High School Survey of Student Engagement now available online
For the first time, high schools across the country can administer online the High School Survey of Student Engagement, conducted by the Indiana University Center for Evaluation and Education Policy. The survey, last administered two years ago, allows high schools to benchmark their learning environments against other HSSSE participants around the U.S.
Schools may sign up for the comprehensive survey of student engagement and school climate issues through the HSSSE website. Pencil and paper administration is still available, or schools may sign up for the new online tool.
This is the first HSSSE survey since the last full administration during the 2009-10 school year. Since unveiling results from that survey in 2010, administrators at CEEP have been re-evaluating the HSSSE tool and are continuing to revise the survey and its methodology with a new technical advisory panel.
"We want to make sure with the new instrument being developed that we have a highly valid and reliable instrument," said Terry Spradlin, director for education policy and HSSSE at CEEP. "A highly qualified technical advisory panel has helped us reflect on feedback from educators and students around the country and revise the instrument accordingly."
The team of experts includes specialists in the areas of survey development and administration, statistics, and inquiry and methodology from the IU faculty, principals and principal groups, and education consultants.
HSSSE started in 2004 as an outgrowth of the National Survey of Student Engagement, a project of the Center for Postsecondary Research at IU focused on postsecondary students. Each participating school receives a customized report that compares its results to those of all HSSSE participants nationally. Schools may use the results to make changes that can improve the learning environment for their students. Since the HSSSE started in 2004, more than 400,000 students in over 40 states have taken the survey.

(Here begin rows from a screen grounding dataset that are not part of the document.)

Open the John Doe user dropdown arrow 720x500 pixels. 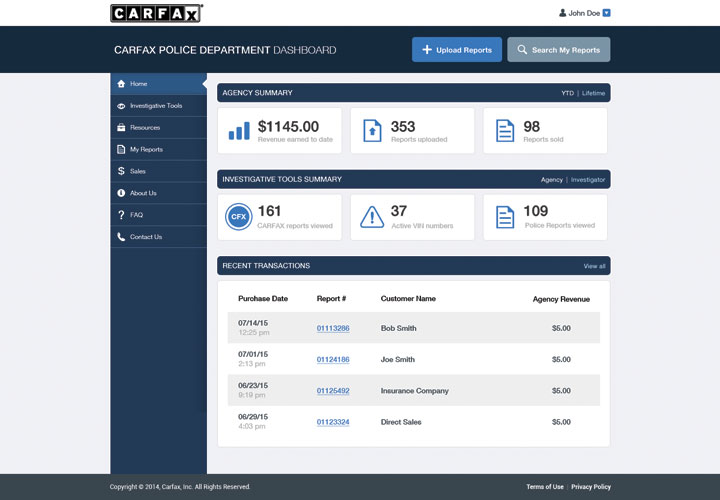click(606, 13)
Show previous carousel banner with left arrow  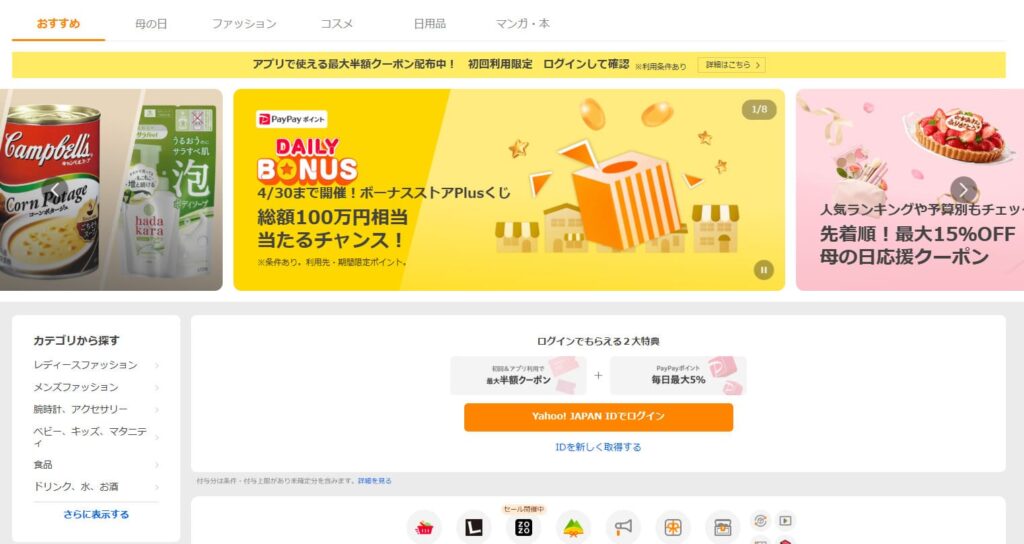tap(55, 190)
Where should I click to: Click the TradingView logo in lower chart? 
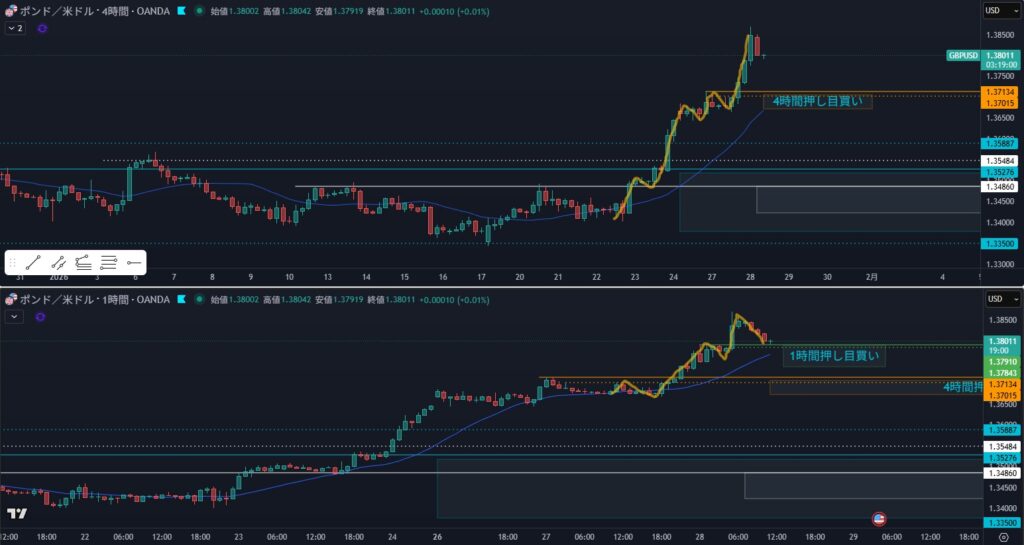click(x=17, y=514)
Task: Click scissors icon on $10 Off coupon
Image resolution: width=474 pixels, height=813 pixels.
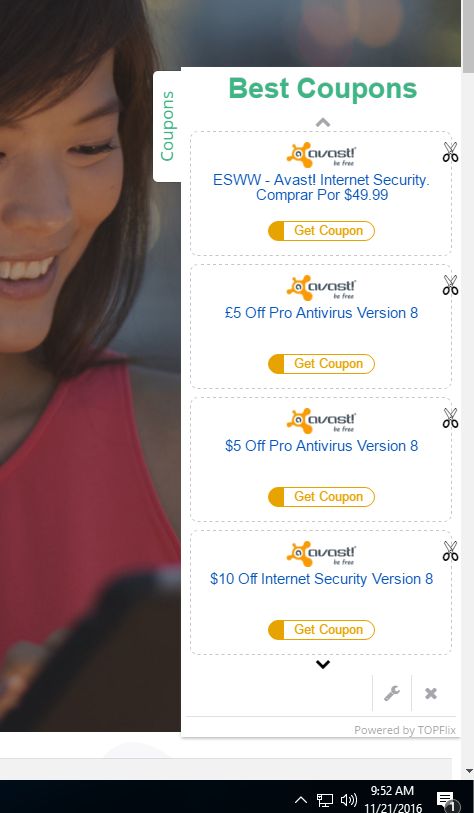Action: [x=450, y=551]
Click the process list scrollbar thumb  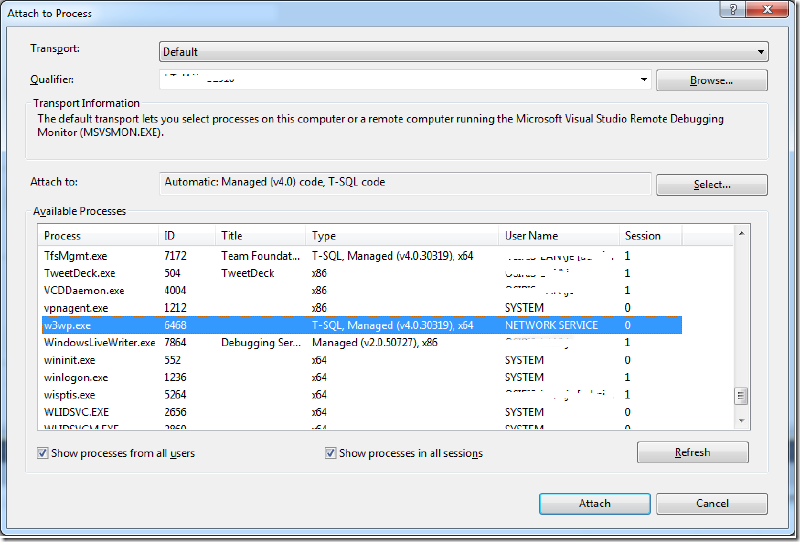(741, 396)
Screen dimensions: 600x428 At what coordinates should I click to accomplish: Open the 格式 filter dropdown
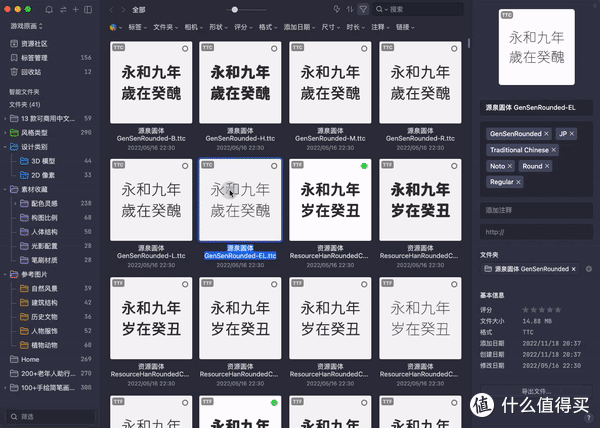268,27
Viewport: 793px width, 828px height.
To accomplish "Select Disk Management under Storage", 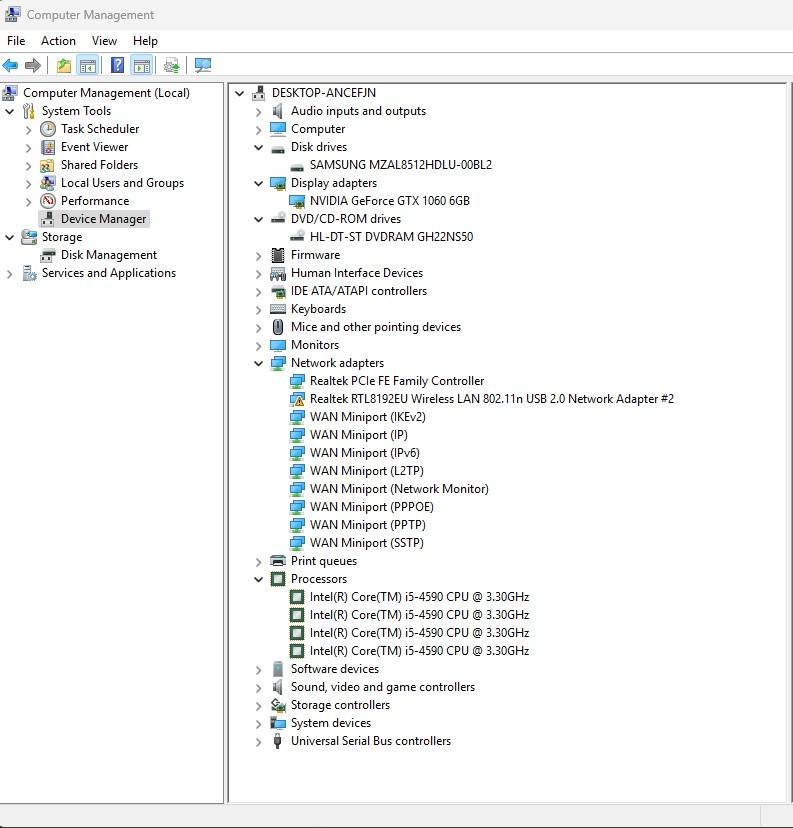I will pos(108,255).
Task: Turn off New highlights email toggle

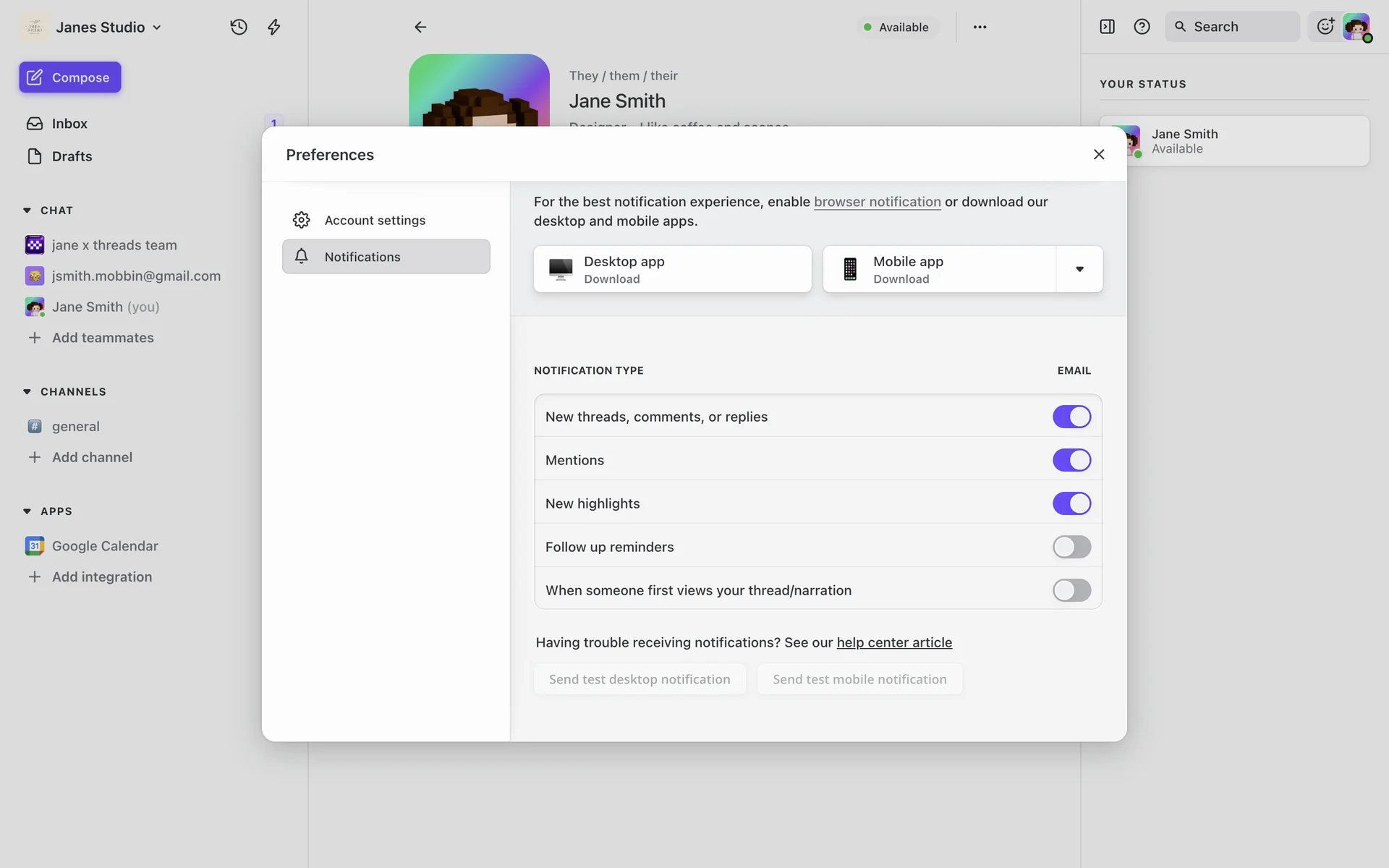Action: tap(1071, 503)
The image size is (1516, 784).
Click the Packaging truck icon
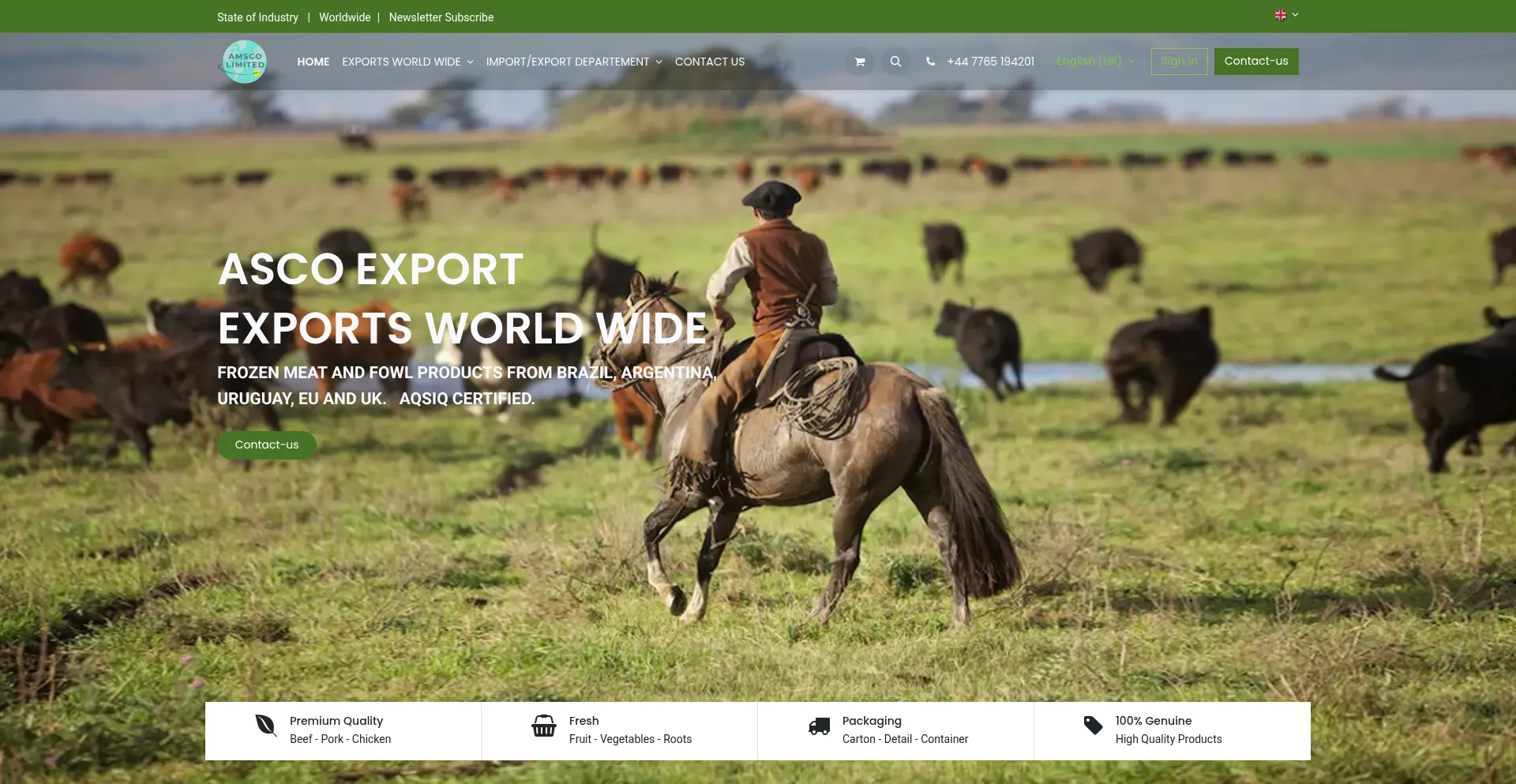(820, 726)
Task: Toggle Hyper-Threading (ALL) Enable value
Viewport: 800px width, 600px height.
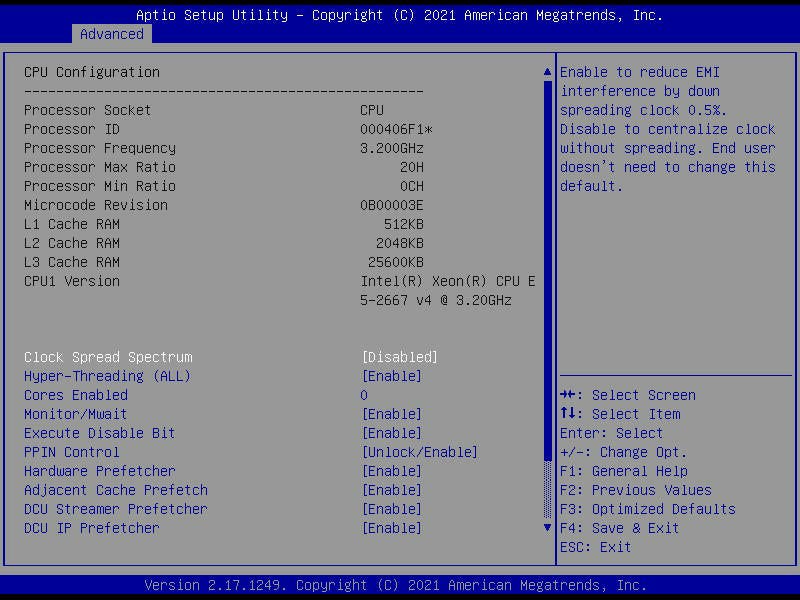Action: (x=391, y=376)
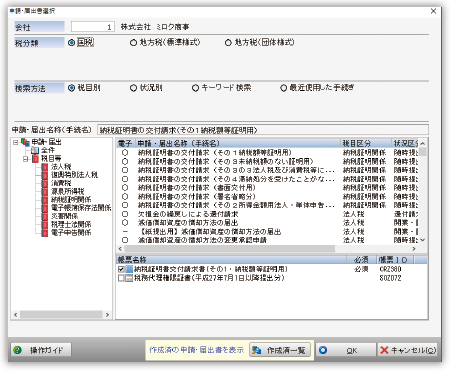This screenshot has height=373, width=450.
Task: Open the 納税証明関係 tree item
Action: coord(71,199)

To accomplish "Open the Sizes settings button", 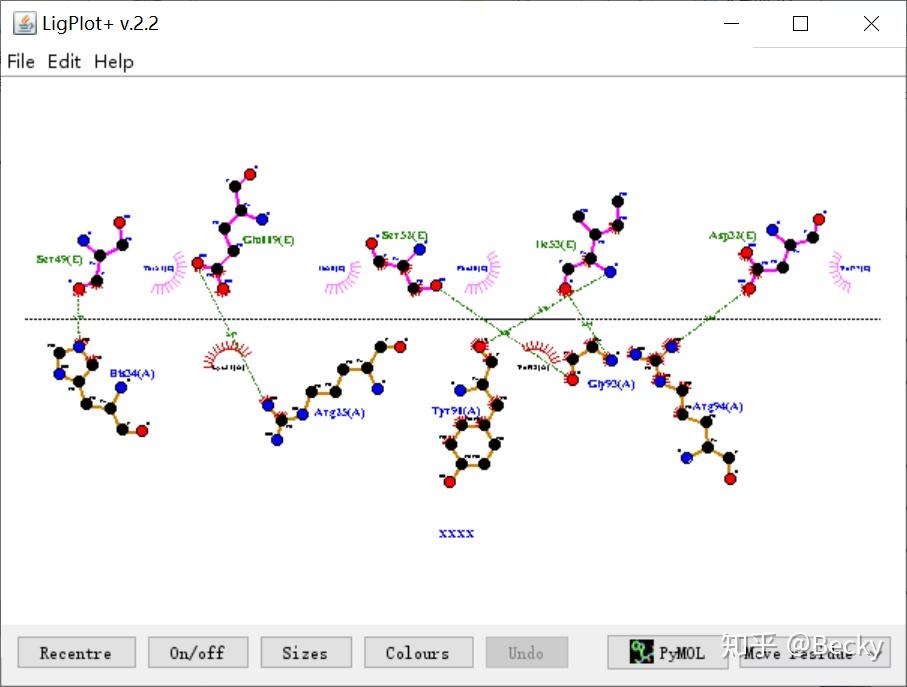I will pyautogui.click(x=306, y=653).
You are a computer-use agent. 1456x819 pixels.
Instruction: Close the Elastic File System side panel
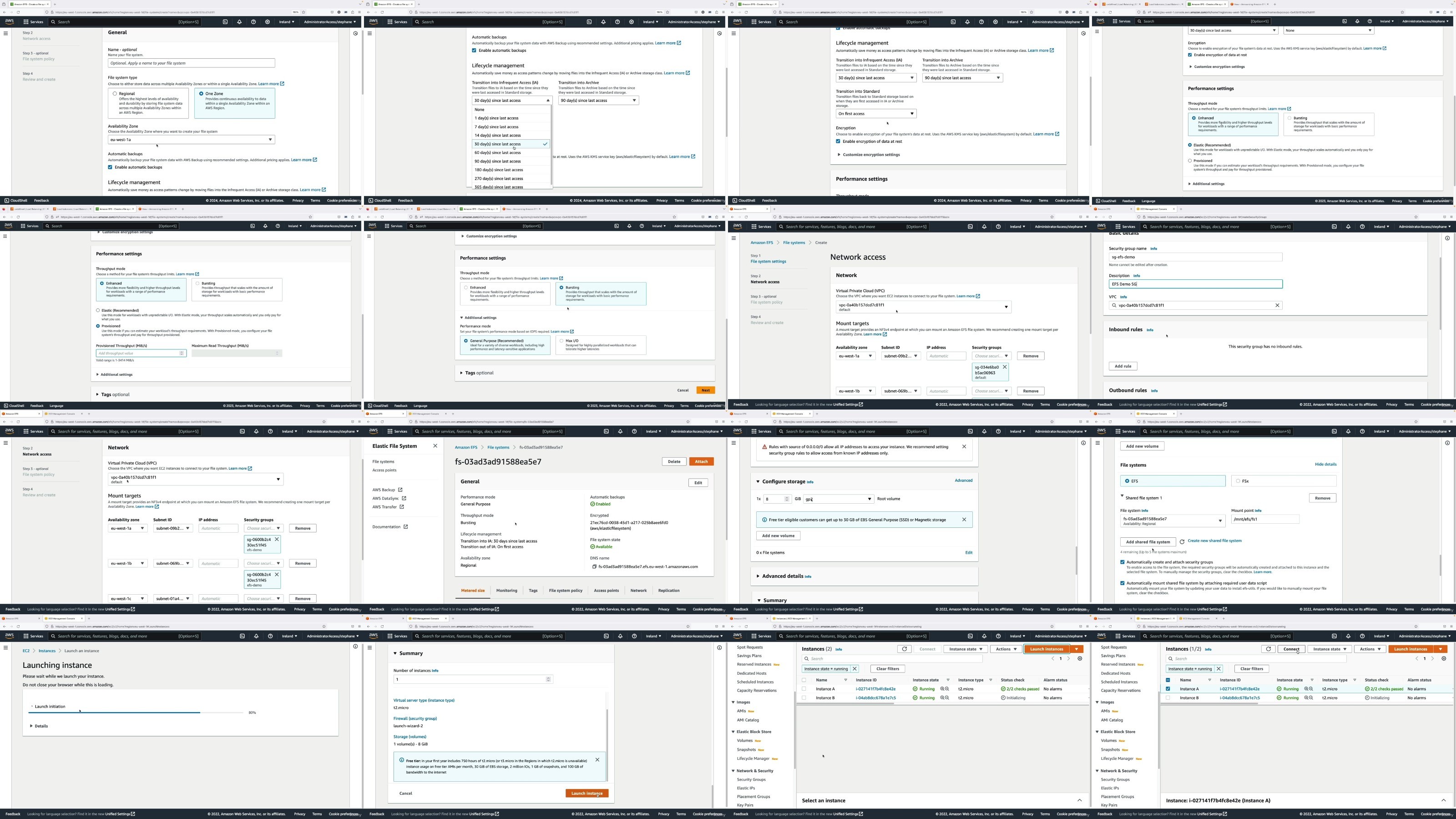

Spradlin said interest in the survey hasn't waned during its down time. Because of issues involving school accountability and accreditation, he said many school leaders have been eager to use HSSSE once again.
"For many, it's an affirmation of a job well done," Spradlin said. "It confirms what they think they know is occurring in their school: Students are engaged, they like the learning environment, they feel it's challenging in the appropriate manner. But for some schools and administrators, there are also many 'a-ha' moments generated by review of the data, maybe some things they didn't expect that really the data illustrate they need to work on or maybe revisit or approach differently in their strategy."
HSSSE measures students on three "dimensions of engagement": a cognitive, intellectual and academic dimension; a social, behavioral and participatory dimension; and an emotional engagement dimension.
CEEP, Indiana's leading nonpartisan program evaluation and education policy research center, promotes and supports rigorous evaluation and research primarily for educational, human services and nonprofit organizations. Center projects address state and national education questions. CEEP is part of the IU School of Education.